Cameron: 'Completely appalled'
Cameron: 'Completely appalled'

Public affairs agencies bosses from both sides of the political fence were united in praise for Cameron’s PR tactics after he held a hastily-convened Westminster press conference.
Cameron said he was ‘completely appalled’ by the expense claims of some Tory MPs, adding that the worst offenders would be forced to repay money or lose the Conservative whip.
Bell Pottinger’s Peter Bingle said: ‘This was Cameron's biggest test yet and he passed with flying colours. He turned a potentially disastrous situation into an opportunity to show real political leadership. Never forget that David learned his communication skills working for Michael Green at Carlton. He is making the Number 10 operation look like amateurs.’
Hanover Communications MD Charles Lewington said: ‘Cameron was the first to recognize that it was unacceptable for politicians to go on blaming the system and his pre-emptive apology on Sunday was so much more authentic than the Prime Minister’s two days later. I detected the hand of [comms director] Andy Coulson in Cameron’s demand that MPs pay the cash back. Quick thinking - in difficult times.’
Lexington Communications boss Mike Craven said: ‘An opposition leader has more freedom of manoeuvre on an issue like this than a Prime Minister but, that said, Cameron has handled a tricky problem well. He was decisive, taking control of a potentially damaging story. His behaviour and demeanour reminded me very much of Blair circa 1996 – he behaves like someone hungry for power.’
APCO’s Darren Murphy said: ‘David Cameron reacted quickly on Sunday evening pre-empting the first allegations with a direct, unforced apology on TV. He didn’t try to hide behind the system but acknowledged how damaging to the Conservatives and to politics these claims are. He tried to limit the damage to a small number rather than to all his MPs by demanding publicly those accused explain themselves for the claims they submitted and admit mistakes they made.’
Murphy added: ‘Crucially, Cameron put himself on the side of the taxpayer, expressing his anger on TV at the behaviour of his own side – an anger clearly shared by the public. And he took action quickly, calling a press conference to tell the public they are right to be angry and he expects his own MPs to pay back money wrongly claimed.  No-one will emerge smelling of roses from this episode but Cameron hasn’t emerged covered in manure - which one of his colleagues apparently claimed for.’

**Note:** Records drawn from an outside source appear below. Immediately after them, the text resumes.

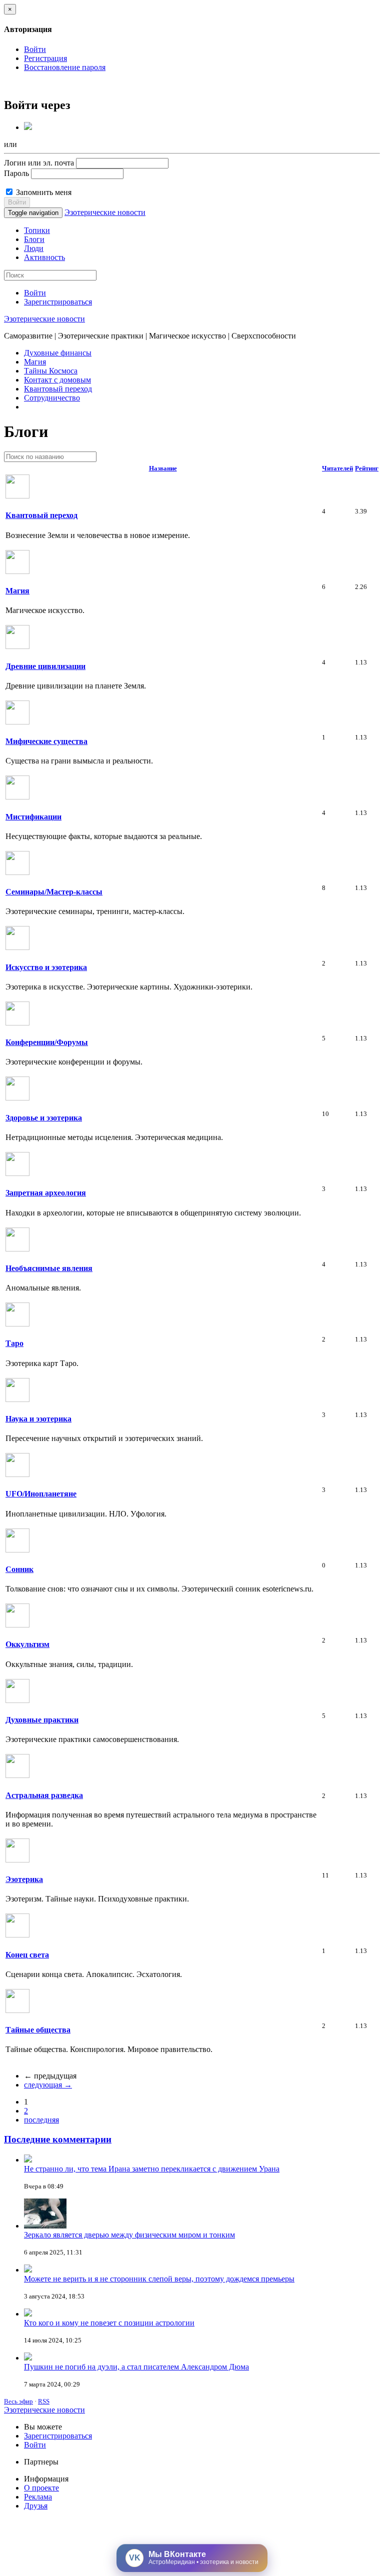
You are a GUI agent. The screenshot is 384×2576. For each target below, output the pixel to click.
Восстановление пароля (65, 67)
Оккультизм (28, 1644)
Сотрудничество (52, 398)
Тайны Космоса (51, 370)
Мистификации (34, 816)
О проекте (41, 2488)
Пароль (16, 173)
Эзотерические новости (105, 212)
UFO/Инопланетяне (41, 1494)
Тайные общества (38, 2030)
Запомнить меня (43, 192)
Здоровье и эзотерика (44, 1118)
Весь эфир (18, 2401)
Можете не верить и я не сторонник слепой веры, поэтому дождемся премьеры (159, 2278)
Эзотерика (24, 1879)
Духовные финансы (58, 352)
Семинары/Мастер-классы (54, 892)
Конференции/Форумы (47, 1042)
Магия (35, 362)
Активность (44, 257)
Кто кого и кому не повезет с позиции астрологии (109, 2322)
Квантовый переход (58, 388)
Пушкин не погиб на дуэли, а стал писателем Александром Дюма (136, 2366)
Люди (34, 248)
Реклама (38, 2496)
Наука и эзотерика (39, 1418)
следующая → (48, 2084)
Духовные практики (42, 1720)
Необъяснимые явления (49, 1268)
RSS (44, 2401)
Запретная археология (46, 1192)
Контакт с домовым (57, 380)
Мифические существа (47, 741)
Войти (35, 49)
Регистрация (45, 58)
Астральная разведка (44, 1795)
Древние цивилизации (46, 666)
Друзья (36, 2506)
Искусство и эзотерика (46, 967)
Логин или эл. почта (39, 162)
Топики (37, 230)
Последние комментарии (58, 2139)
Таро (15, 1343)
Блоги (34, 239)
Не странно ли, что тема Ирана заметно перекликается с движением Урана (152, 2168)
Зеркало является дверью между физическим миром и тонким (129, 2234)
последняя (41, 2120)
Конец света (27, 1954)
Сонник (20, 1569)
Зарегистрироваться (58, 302)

TLG director Malcolm Gooderham said: ‘Whatever Cameron says and does he needs to stay focused on his primary audience: floating voters, not fellow Tories. And his primary message: change. His party must credibly represent a new type of politics. Against these two litmust tests Cameron has delivered. And in showing genuine leadership he enabled his PR team to set and influence the media agenda and generate positive comment. Now he and his team have to deliver and live the new Tory brand, or face a mighty voter and media backlash.’

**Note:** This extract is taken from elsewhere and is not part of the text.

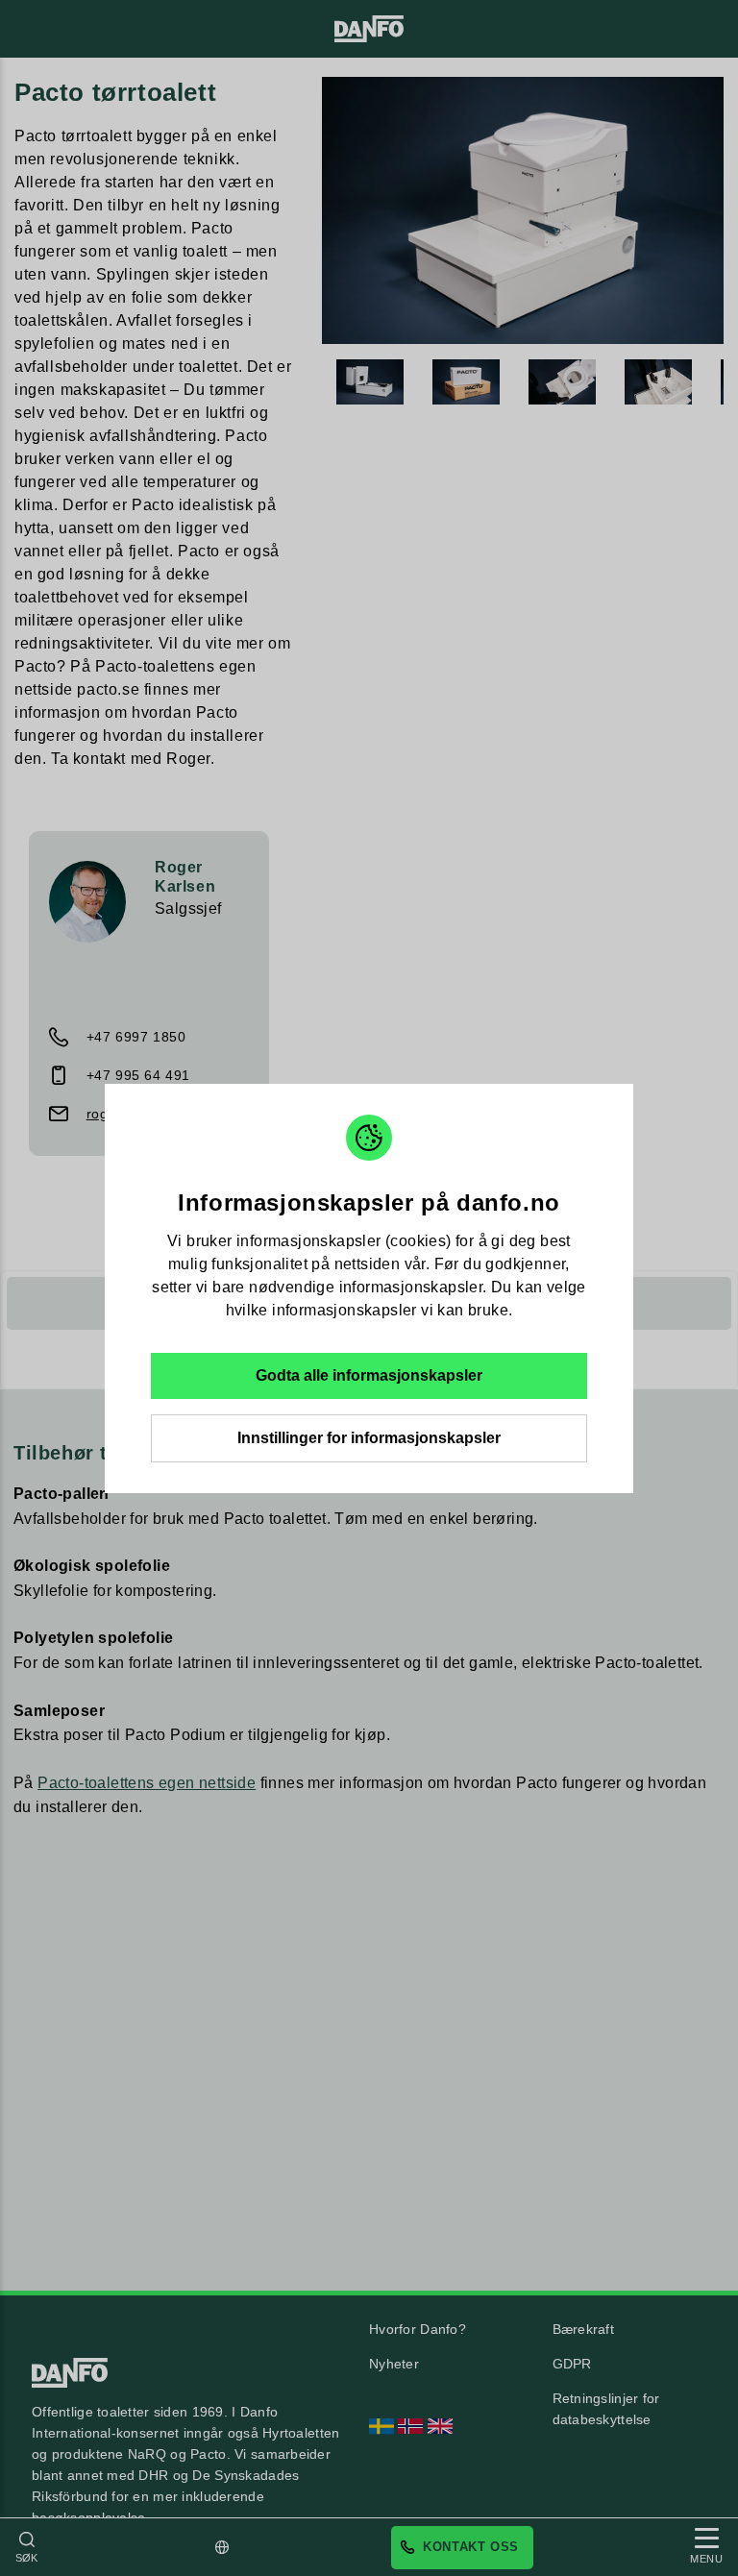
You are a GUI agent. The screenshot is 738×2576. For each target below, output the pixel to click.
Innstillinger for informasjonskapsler (369, 1438)
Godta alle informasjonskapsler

The praise for Cameron’s response to expenses row was in contrast to much of the reaction to the Prime Minister’s handling of the issue.
On Monday, Gordon Brown issued a Prime Ministerial apology for the public outrage over MP's expenses - but his intervention came as the Conservative Party found itself in the firing line on this issue for the first time. Expense claims made by Tory frontbenchers dominate the front page of Monday’s Daily Telegraph, with shadow children's secretary Michael Gove and shadow health secretary Andrew Lansley among those under pressure.

A source close to Downing Street admitted: ‘Gordon has made himself a one-man news sponge, soaking all the attention away from the Tories.'

Gooderham said: ‘Gordon Brown as ever demonstrated his unerring ability to misjudge the moment and mood. Were Cameron ever to lose his way he only needs to look at how Gordon Brown is attempting to manage a situation and do the opposite.’